In addition, we performed proline binding studies with PutP by means of the scintillation proximity assay (SPA), a rapid and sensitive method to assess the detailed binding kinetics (Fig. 7, B–F) (24, 39). Consistent with the equilibrium binding data (Fig. 7A), SPA-based [3H]proline binding under equilibrium conditions revealed a biphasic saturation binding curve for PutP-WT with a plateau between 8 and 18 μm [3H]proline. This curve was also best fit with two separate one-site models (Fig. 7B), yielding a Bmax of 1.92 ± 0.15, a Kd of 1.30 ± 0.29 μm for the first phase (data points between 0 and 15 μm), and a Kd of 28.72 ± 2.18 μm for the second phase (data points between 15 and 70 μm). Note that due to the relatively low affinity of galactose for vSGLT and observed low signal-to-noise ratio, SPA-based [3H]galactose binding to vSGLT could not be assessed in a reliable and reproducible fashion.

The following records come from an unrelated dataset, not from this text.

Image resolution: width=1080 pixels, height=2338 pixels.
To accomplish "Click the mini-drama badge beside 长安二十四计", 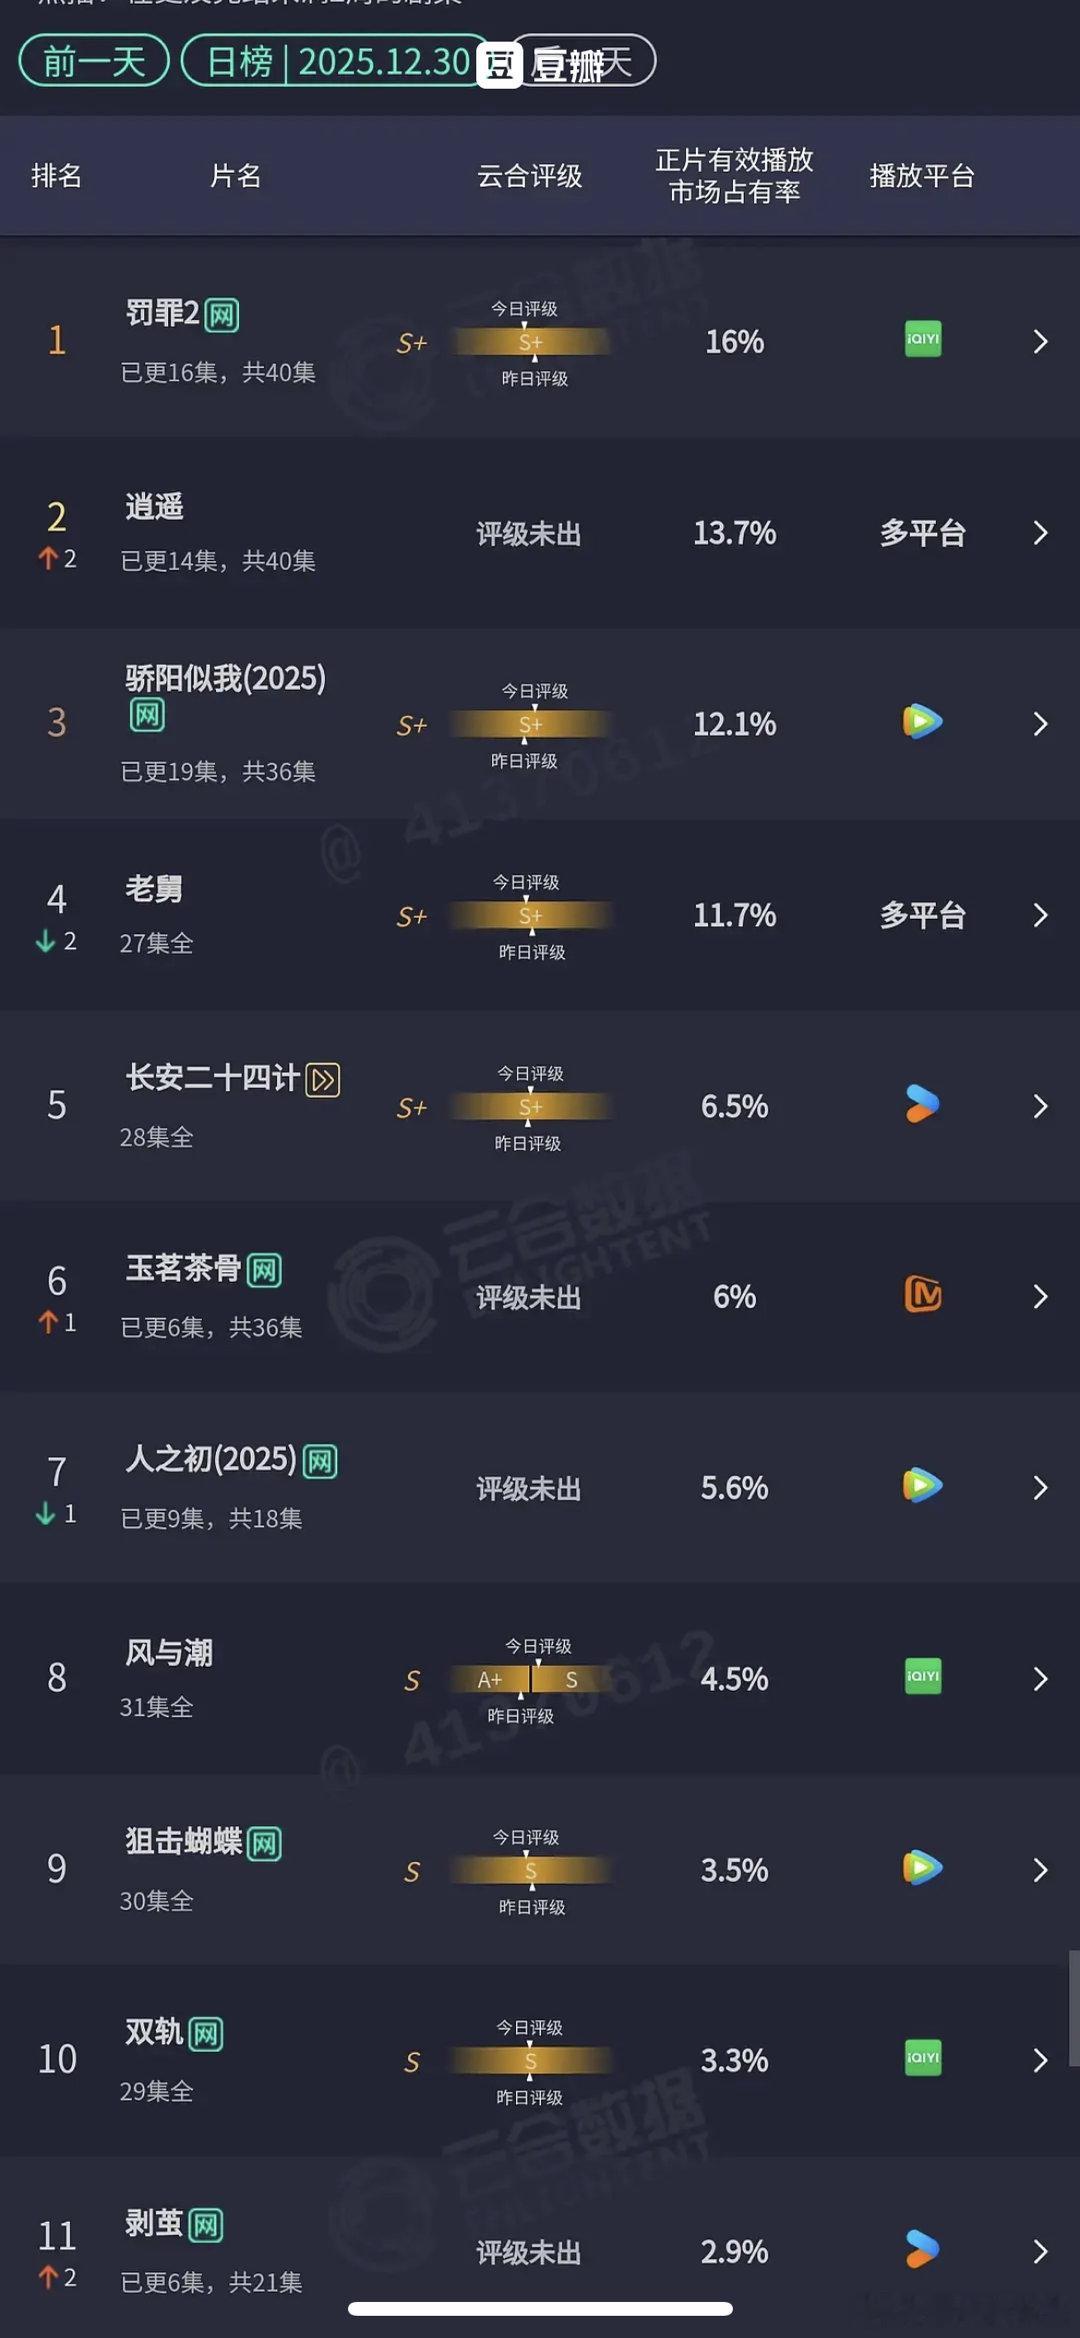I will [322, 1080].
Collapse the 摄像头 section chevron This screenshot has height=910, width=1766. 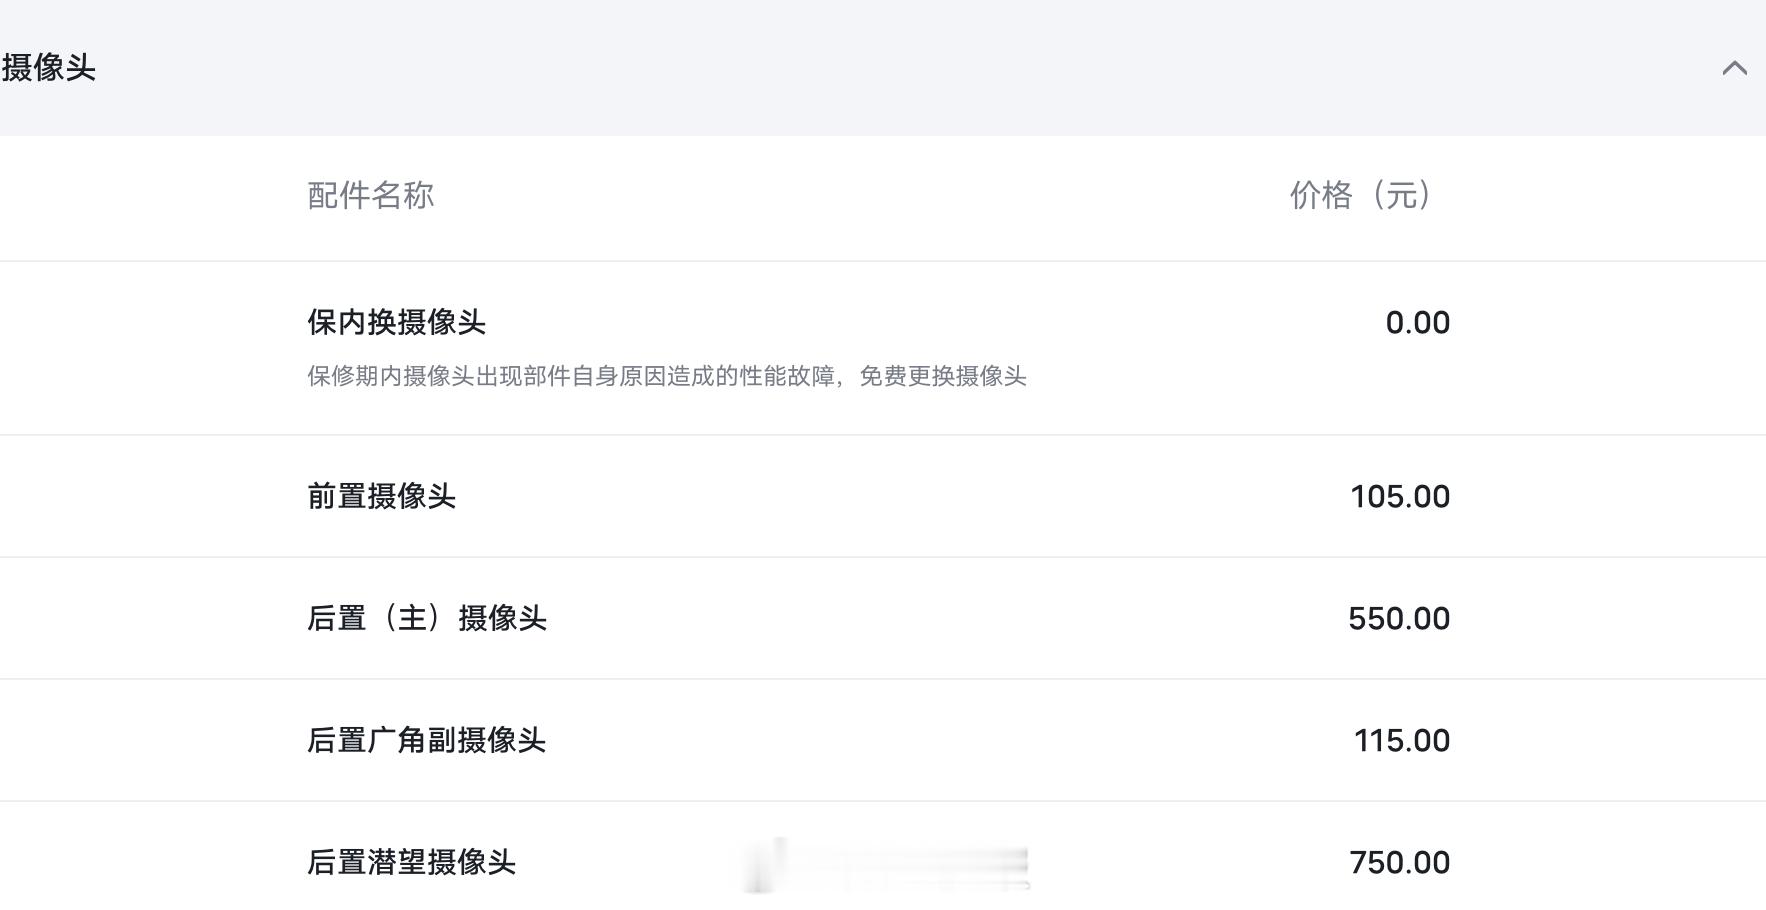tap(1735, 68)
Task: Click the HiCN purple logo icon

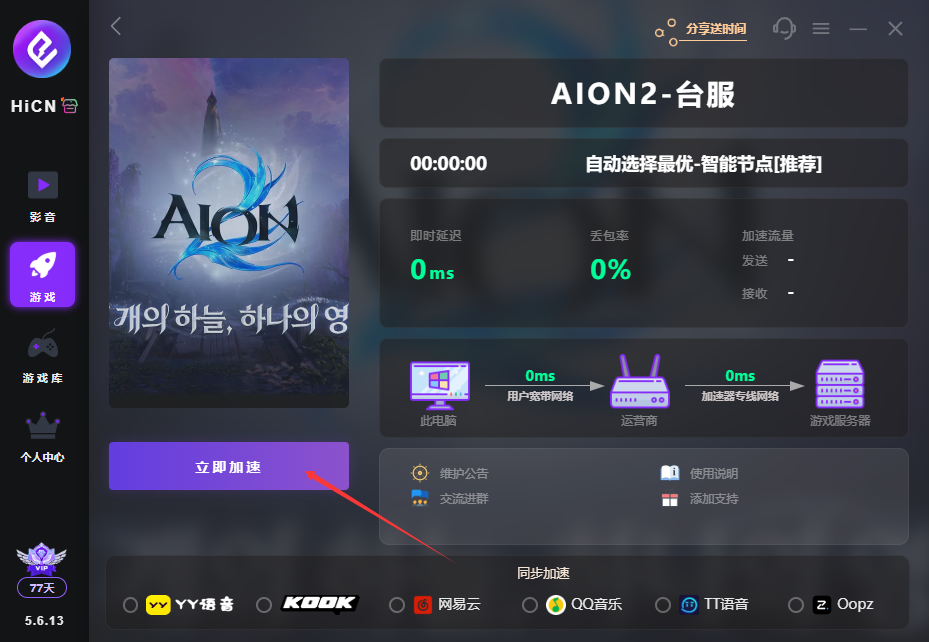Action: (x=42, y=49)
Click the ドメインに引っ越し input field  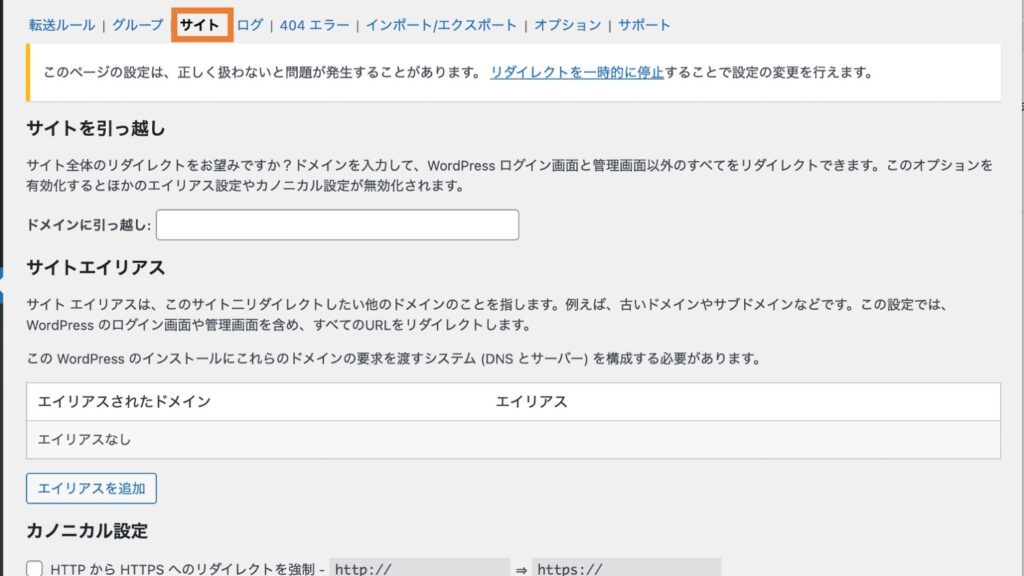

Mutations of the Sc or Se Residues in PutP Reduce the Proline-to-PutP MBS
To gain insight into the determinants of proline binding by PutP at the atomistic level, based on the fact that PutP shares significant sequence homology with vSGLT and can similarly bind two substrate molecules simultaneously, we carried out computational analyses with vSGLT-based PutP homology models. Previously, we built and equilibrated a PutP model with a proline bound in the Se site (20), the equilibrated state of which has a root mean square deviation of ∼2 Å to the vSGLT structure. As proline is smaller than galactose, we found the Se site of PutP is formed by residues from TM1′, -2′, -6′, and -10′ but does not include any TM7′ residue (Table 2). Starting from this model, we docked a second proline in the sub-pockets of the Sc site that align to those in vSGLT (Table 1), and we selected three representative Sc poses for the following MD simulations to explore the potential Sc binding residues. We carried out clustering analysis of the resulting Sc proline binding poses from the MD simulations, and we calculated the MM/GBSA energies to identify the poses with more favored binding energies (Fig. 4, C, D, and F). Similar to the situation in vSGLT, we found many Sc residues of PutP from TM1′, -3′, -6′, and -8′ are aligned to the S1 residues in LeuT (Table 2).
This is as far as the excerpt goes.